If a window breaks, but nobody's there to hear it, does Falling Glass make a sound?

To answer this new variant on the old, ponderous, essentially pointless question that has baffled Philosophy 101 students for decades, Falling Glass doesn't just make a sound. It begins with a thunderous roar and never lets up.

Falling Glass is not Adrian McKinty's latest crime thriller, but it is his most recent to be released in the US as of tomorrow. If, like me, you worship at the darkly comic and violently poetic altar of McKinty and wear your fanboyness unabashedly on your sleeve, then you probably already purchased your copy through international channels. If this is the first you're hearing of the book, or of McKinty himself, then I'm really jealous of you.

This book represents a return of sorts to McKinty's Dead Trilogy, which I blogged about before.
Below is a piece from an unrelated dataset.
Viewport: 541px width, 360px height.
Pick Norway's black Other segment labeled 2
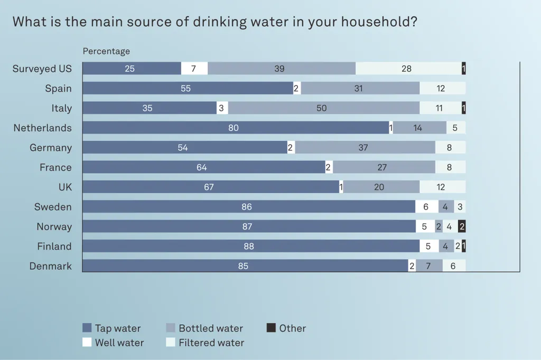click(x=462, y=226)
A minor character from that universe plays the lead here: Killian, a Pavee or Traveller, is forced by the economic downturn and burst housing bubble in Ireland to return to the Life. On the payroll of an Irish millionaire businessman, Killian takes on a wandering wife and kiddies job, but of course nothing is at it ever seems in the world of the thriller and before you know it Killian's own life is in danger as he must outwit a Russian ex-mercenary and ...

Okay, gotta stop myself there before I give away the entire plot. If you love crime fiction, if you love nuanced characters, if you love dark humor, if you love language itself, buy this book and you won't be disappointed.
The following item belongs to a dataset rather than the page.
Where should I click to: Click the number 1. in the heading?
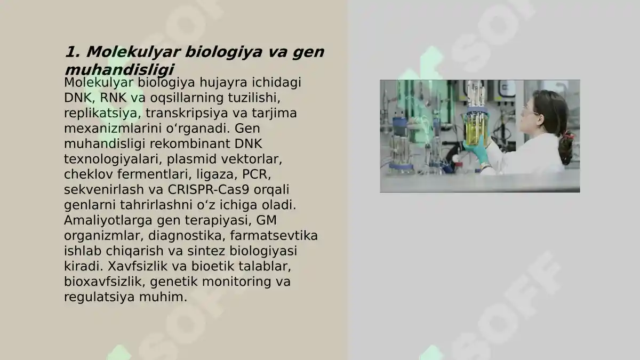click(x=73, y=52)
As an aside, McKinty maintains a great blog and takes the time to respond to comments from readers. Most authors don't do this but McKinty makes himself accessible to all, always one to enjoy the craic so to speak.

By the way, the answer to that dumb old question, does a tree that falls in the woods make a sound if no one's there to hear it, is yes, of course it makes a sound. As my good buddy Mark, a pragmatic engineer who cuts through BS sophistry with a chain saw on a regular basis, once explained to a roomful of drunk undergrads many, many moons ago: sound is a wave. There are plenty of sound waves that man cannot hear but we still consider them sounds. A tree that collides with a forest floor will produce some kind of sound wave, doesn't matter if it's loud enough to hear or if there's anybody there to hear it.

Or something like that. I don't remember. I might have been drunk.